==== Text extract ====

Lemma 3.10.7 (Tube Lemma).label Let $X$ be a topological space and $Y$ be a compact space, then

  1. (1)

    For any $x\in X$ and $U\in\cali{N}^{o}_{X\ti Y}(\curl{x}\ti Y)$, there exists $V\in\cali{N}_{X}(x)$ such that $V\ti Y\suf U$.

  2. (2)

    For any $A\suf X$ and $U\in\cali{N}^{o}_{X\ti Y}(A\ti Y)$, there exists $V\in\cali{N}_{X}(A)$ such that $V\ti Y\suf U$.

Proof.

  1. (1)

==== Material shown ====

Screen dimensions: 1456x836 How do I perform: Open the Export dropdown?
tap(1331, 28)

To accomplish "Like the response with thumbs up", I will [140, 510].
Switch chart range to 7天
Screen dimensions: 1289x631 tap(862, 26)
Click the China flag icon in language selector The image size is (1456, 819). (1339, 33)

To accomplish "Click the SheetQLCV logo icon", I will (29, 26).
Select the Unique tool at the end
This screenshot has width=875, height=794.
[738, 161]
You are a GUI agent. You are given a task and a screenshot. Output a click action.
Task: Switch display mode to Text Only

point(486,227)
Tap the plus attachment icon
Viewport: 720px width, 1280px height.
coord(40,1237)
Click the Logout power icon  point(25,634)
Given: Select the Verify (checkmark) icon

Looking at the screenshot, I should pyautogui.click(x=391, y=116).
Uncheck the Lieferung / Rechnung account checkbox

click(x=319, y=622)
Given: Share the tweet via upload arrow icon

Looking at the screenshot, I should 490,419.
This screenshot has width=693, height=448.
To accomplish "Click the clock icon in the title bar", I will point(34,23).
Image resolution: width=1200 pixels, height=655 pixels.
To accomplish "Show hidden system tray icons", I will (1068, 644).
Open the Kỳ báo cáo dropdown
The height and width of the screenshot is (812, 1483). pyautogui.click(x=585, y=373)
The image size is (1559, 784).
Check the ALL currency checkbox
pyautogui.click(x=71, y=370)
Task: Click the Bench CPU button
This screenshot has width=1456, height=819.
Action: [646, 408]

====

→ Task 1
Translate this sentence from the tube lemma text into French: "For any $x\in X$ and $U\in\cali{N}^{o}_{X\ti Y}(\curl{x}\ti Y)$, there exists $V\in\cali{N}_{X}(x)$ such that $V\ti Y\suf U$."
→ Task 2
Resume the tube lemma text from its last line, completing the proof of both parts.

→ Exercise result 1
Pour tout $x\in X$ et tout $U\in\cali{N}^{o}_{X\ti Y}(\curl{x}\ti Y)$, il existe $V\in\cali{N}_{X}(x)$ tel que $V\ti Y\suf U$.

→ Exercise result 2
    For each $y\in Y$, let $U_{y}\in\cali{N}_{X}(x)$ and $V_{y}\in \cali{N}_{Y}(y)$ such that $(x,y)\in U_{y}\ti V_{y}\suf U$, then $\curl{V_y:y\in Y}$ is an open cover of $Y$. By compactness, there exists $\curl{y_j}_{1}^{n}$ such that $\cups{n}{j=1}V_{y_j}=Y$. Let $V=\caps{n}{j=1}U_{y_j}$, then $V\in\cali{N}_{X}(x)$ and $V\ti Y\suf U$.

  2. (2)

    For each $x\in A$, there exists $V_{x}\in\cali{N}_{X}(x)$ such that $V_{x}\ti Y\suf U$. Let $V=\cups{}{x\in A}V_{x}$, then $V\in\cali{N}_{X}(A)$ and $V\ti Y\suf U$.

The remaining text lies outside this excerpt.